因此,我正在从事一个项目,目的是允许我的用户从那里的个人文件中选择一个mp3 / wav文件,并将其保存在我的程序目录中,以便以后可以访问。
Public Class Uploader_Control
Private Sub Button1_Click(sender As Object, e As EventArgs) Handles Button_Upload.Click 'Button click triggers open file dialog
OpenFileDialog1.InitialDirectory = "C:\"
OpenFileDialog1.Title = "Upload A Song"
OpenFileDialog1.Filter = "Audio Files|*.mp3; *.wav"
OpenFileDialog1.Multiselect = False
OpenFileDialog1.ShowDialog()
Dim New_Upload As String = OpenFileDialog1.FileName 'Sets 'New_Upload' to the location of the selected file.
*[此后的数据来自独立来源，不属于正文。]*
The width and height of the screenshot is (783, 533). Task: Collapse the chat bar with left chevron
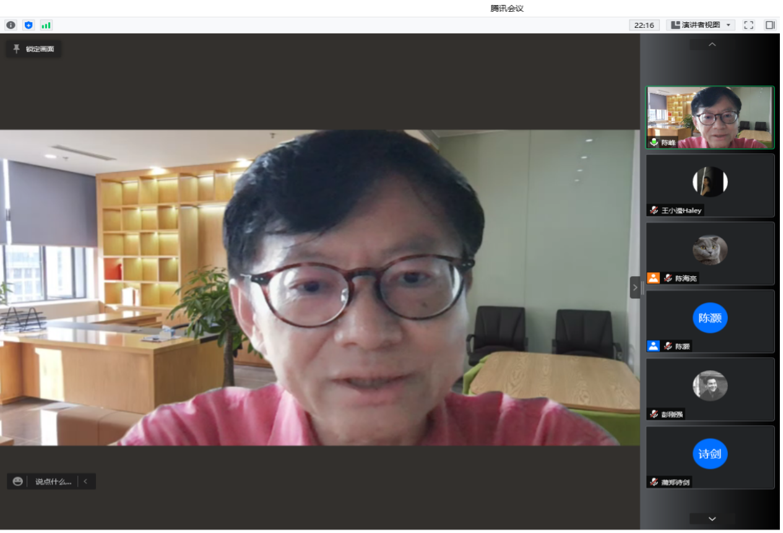click(86, 481)
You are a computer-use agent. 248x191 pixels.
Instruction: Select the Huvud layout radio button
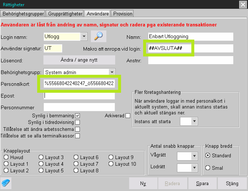[x=6, y=157]
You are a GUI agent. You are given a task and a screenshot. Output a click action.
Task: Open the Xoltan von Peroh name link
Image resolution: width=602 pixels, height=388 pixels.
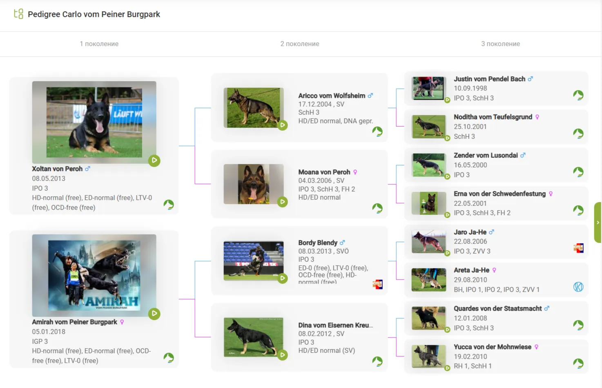click(x=57, y=169)
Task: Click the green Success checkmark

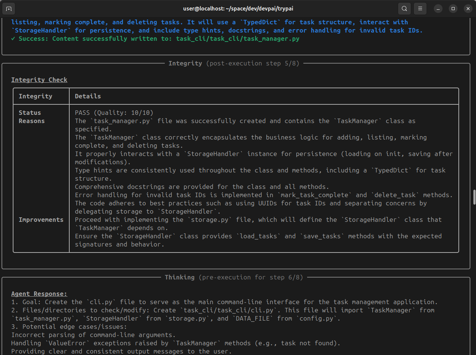Action: click(13, 39)

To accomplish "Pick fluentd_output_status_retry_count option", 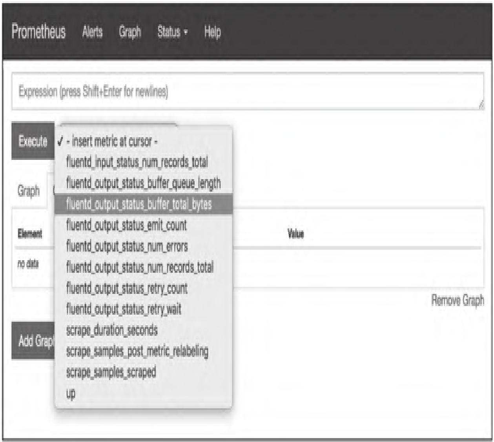I will (x=127, y=288).
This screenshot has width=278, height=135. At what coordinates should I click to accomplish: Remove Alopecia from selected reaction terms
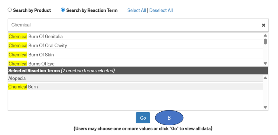pos(17,78)
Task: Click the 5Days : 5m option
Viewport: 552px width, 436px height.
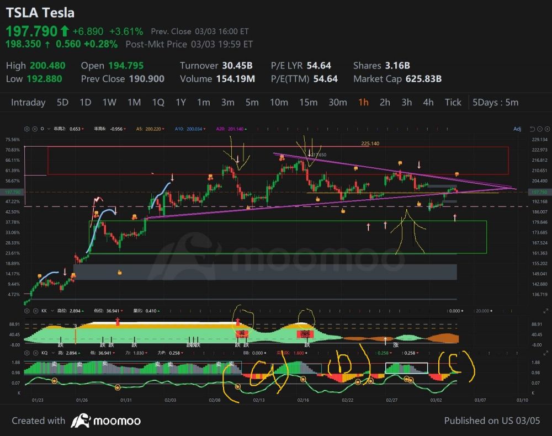Action: (x=495, y=102)

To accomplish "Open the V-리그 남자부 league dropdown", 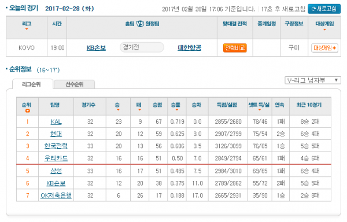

Dim Upload_Path = Get_Upload_Path() 'Triggers function to find the destination path that i want the file to be copied too
End Sub
Function Get_Upload_Path() 'Tries to find the location for the file to saved too
Dim Upload_Path As String = Application.ExecutablePath
Upload_Path = Upload_Path.Substring(0, Upload_Path.LastIndexOf("/")) & "\Resources\"
Return Upload_Path
End Function
我尝试了几种方法尝试将其复制,但是我似乎找不到找到将文件复制到目录中的方法。如果任何人都可以对我可以实现的方法提供任何见解,将不胜感激。
答案 0 :(得分:2)
首先要解决的是您的GetUploadPath。
Function Get_Upload_Path() as String
Dim newPath As String = Application.ExecutablePath
newPath = Path.Combine(Path.GetDirectoryName(newPath), "Resources")
Return newPath
End Function
在这里,我正在使用安全的Path类方法来提取您的文件夹并追加Resource文件夹。您的代码改为使用字符“ /”,这不是Windows中的默认路径分隔符。可能您在那里会遇到异常
最后,您使用File.Copy复制文件,但请记住,应始终为File.Copy提供文件名。复制源和目标参数,而不仅仅是目录名
if OpenFileDialog1.ShowDialog() = DialogResult.OK Then
Dim newPath = Get_Upload_Path()
Dim file = Path.GetFileName(OpenFileDialog1.FileName)
Dim newUploadName = Path.Combine(newPath, file)
File.Copy(OpenFileDialog1.FileName, newUploadName)
End If
答案 1 :(得分:1)
最简单的方法是使用System.IO.FileInfo:
Dim file as New FileInfo(path)
file.CopyTo(newPath)
答案 2 :(得分:0)
此解决方案将起作用,尝试使内容与原始内容保持接近:
'Set up and open file dialog
OpenFileDialog1.Title = "Upload A Song"
OpenFileDialog1.Filter = "Audio Files|*.mp3; *.wav"
OpenFileDialog1.Multiselect = False
OpenFileDialog1.InitialDirectory = "C:\"
OpenFileDialog1.FileName = String.Empty
'Only proceed if OK pressed
If OpenFileDialog1.ShowDialog = DialogResult.OK Then
'Get Destination Path
Dim Upload_Path As String = IO.Path.Combine(Application.StartupPath, "Resources")
If IO.Directory.Exists(Upload_Path) Then
'Copy file
IO.File.Copy(OpenFileDialog1.FileName, IO.Path.Combine(Upload_Path, IO.Path.GetFileName(OpenFileDialog1.FileName)))
End If
End If
在您尝试复制之前,我添加了一个文件夹是否存在的检查。
您需要考虑的其他事项:
如果该文件夹不存在,请考虑创建它或发出消息。
您正在将文件复制到您的apps目录。根据您应用的位置,您可能会遇到“权限”问题。
是否会引用您在工作中加载的原始文件?音频文件的引用列表,将其加载而不进行复制,然后在需要时进行处理?
答案 3 :(得分:0)
此外,如果您愿意,也可以使用以下方法移动它:
My.Computer.FileSystem.MoveFile(c:\\source\my.mp3, d:\\destination\my.mp3)
如果没有,请改用CopyFile。